ROMA «L’articolato di legge che abbiamo elaborato per aggredire maggiormente corruzione e mafie è nei cassetti del Parlamento, ma al momento nessuna forza politica lo ha preso in considerazione». L…

Pubblicato il: 05/11/2016 – 9:12
Mafia e corruzione, Gratteri: il Parlamento ignora la nostra legge

ROMA «L’articolato di legge che abbiamo elaborato per aggredire maggiormente corruzione e mafie è nei cassetti del Parlamento, ma al momento nessuna forza politica lo ha preso in considerazione». Lo afferma in un’intervista al Fatto Quotidiano il procuratore di Catanzaro Nicola Gratteri.
«La corruzione accompagna, percorre tutta l’azione della ‘ndrangheta, tutta l’azione delle mafie. Non esiste mafia senza corruzione. Le mafie non sparano. Se uccidono lo fanno solo quando è strettamente necessario», spiega. «Per le cosche è facile e normale corrompere un amministratore. Con l’abbassamento della morale e dell’etica è come affondare il coltello in un pezzo di burro». Per questo Gratteri sottolinea l’urgenza di «modifiche normative».
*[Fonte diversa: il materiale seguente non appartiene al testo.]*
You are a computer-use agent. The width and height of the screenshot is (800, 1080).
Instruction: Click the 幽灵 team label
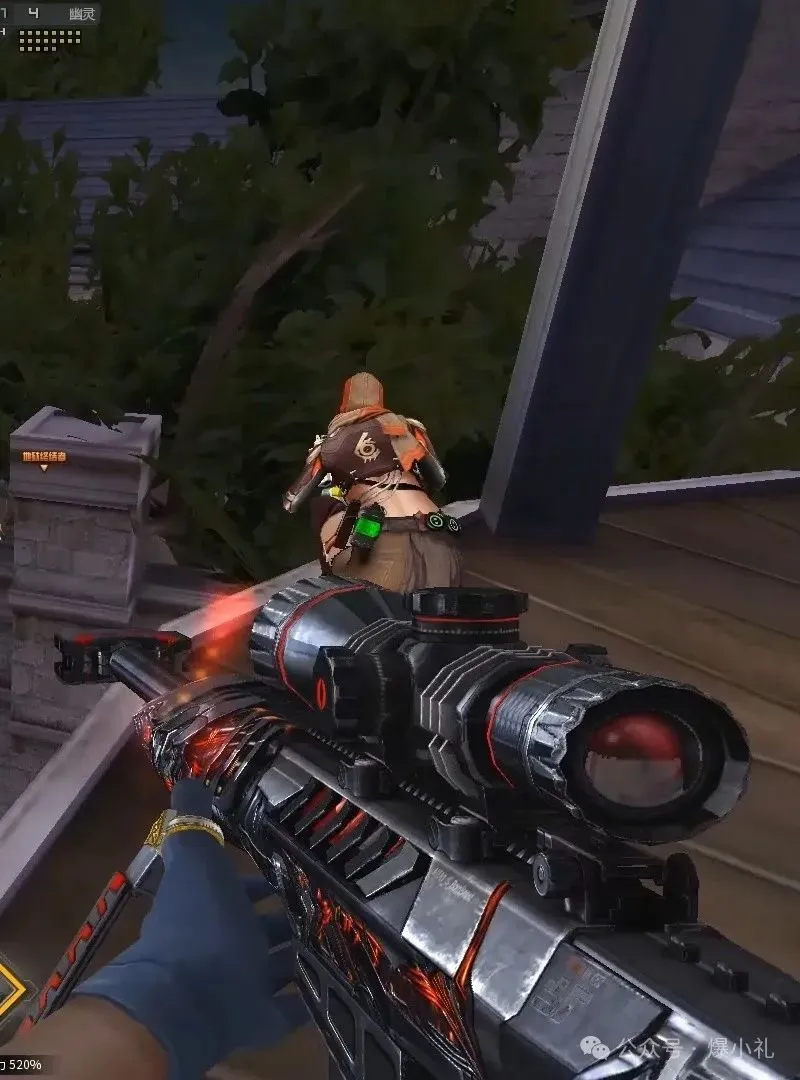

«Noi dobbiamo preoccuparci anche dei reati comuni e informatizzare il processo penale. I tribunali sono intasati di processi ordinari, destinati alla prescrizione. Per evitarlo basta modificare il codice di procedura penale».
«Abbiamo preparato un articolato di legge modificando circa 850 articoli tra codice penale, di procedura penale, ordinamento penitenziario e legislazione antimafia. Alcune cose sono passate alla Camera e sono ferme al Senato. Ma non ci sono maggioranze forti per far passare certe cose in Parlamento».
L’articolato «è lì, a disposizione di tutti e conosciuto da tutti. Anche l’ultimo dei parlamentari e dei partiti può farlo proprio e presentarlo in Parlamento per vedere l’effetto che fa».
«Credo che in alcune aree, anche se a macchia di leopardo, i padrini sono i mafiosi, i padroni sono i figli dei mafiosi che incensurati, laureati e professionisti, gestiscono la cosa pubblica come fossa cosa propria. Sono diventati classe dirigente». «Le indagini degli ultimi anni ci dimostrano questo. Mentre prima erano i mafiosi ad andare dal politico con il cappello in mano, oggi sono i politici che nelle 48 ore prima delle elezioni, vanno a casa dei capimafia a chiedere voti per la paura di non farcela».